The local method of free vibrations is based on the excitation of free vibrations in a small section of the OC. The method is used to control layered structures by changing the frequency spectrum in the part of the product excited by impact; for measuring thicknesses (especially small) of pipes and other OK by means of exposure to a short-term acoustic pulse.

Diagnostics of electrical equipment of power plants and substations The local method of forced oscillations (ultrasonic resonance method) is based on the excitation of oscillations, the frequency of which is smoothly changed.
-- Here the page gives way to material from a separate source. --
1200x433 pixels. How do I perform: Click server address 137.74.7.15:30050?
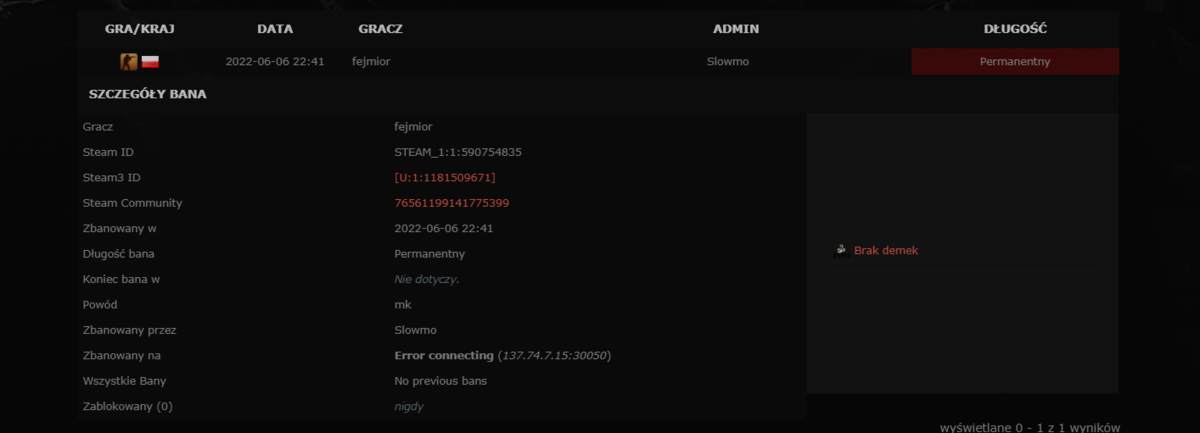554,356
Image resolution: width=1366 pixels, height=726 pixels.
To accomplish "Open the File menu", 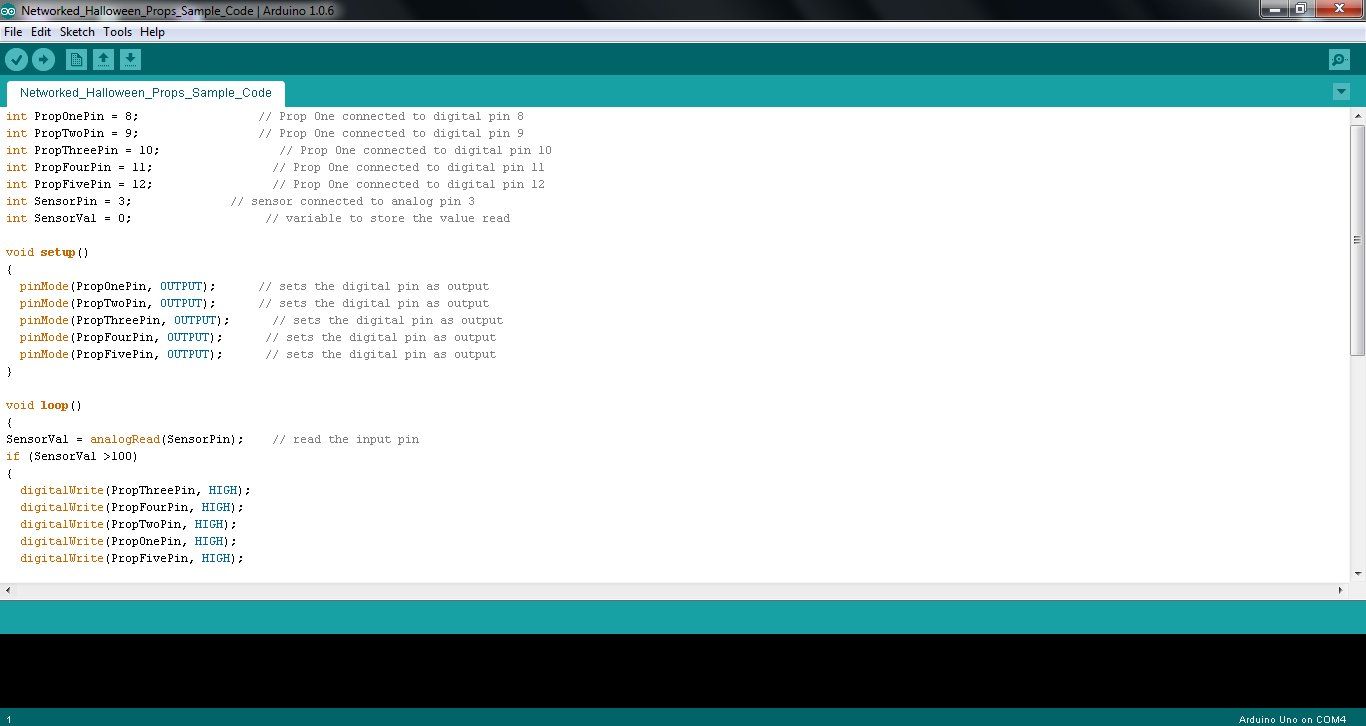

To excite and receive ultrasonic vibrations, combined or separate transducers are used. When the excitation frequencies coincide with the natural frequencies of the OC (loaded with a transceiver transducer), resonances arise in the system. A change in thickness will cause a shift in resonance frequencies, the appearance of defects - the disappearance of resonances.

The acoustic-topographic method has features of both integral and local methods. It is based on the excitation of intense bending vibrations of a continuously varying frequency in the OC and registration of the distribution of the amplitudes of elastic vibrations on the surface of the controlled object using a finely dispersed powder applied to the surface. A smaller amount of powder settles on the defective area, which is explained by an increase in the amplitude of its oscillations as a result of resonance phenomena. The method is used to control connections in multilayer structures: bimetallic sheets, honeycomb panels, etc.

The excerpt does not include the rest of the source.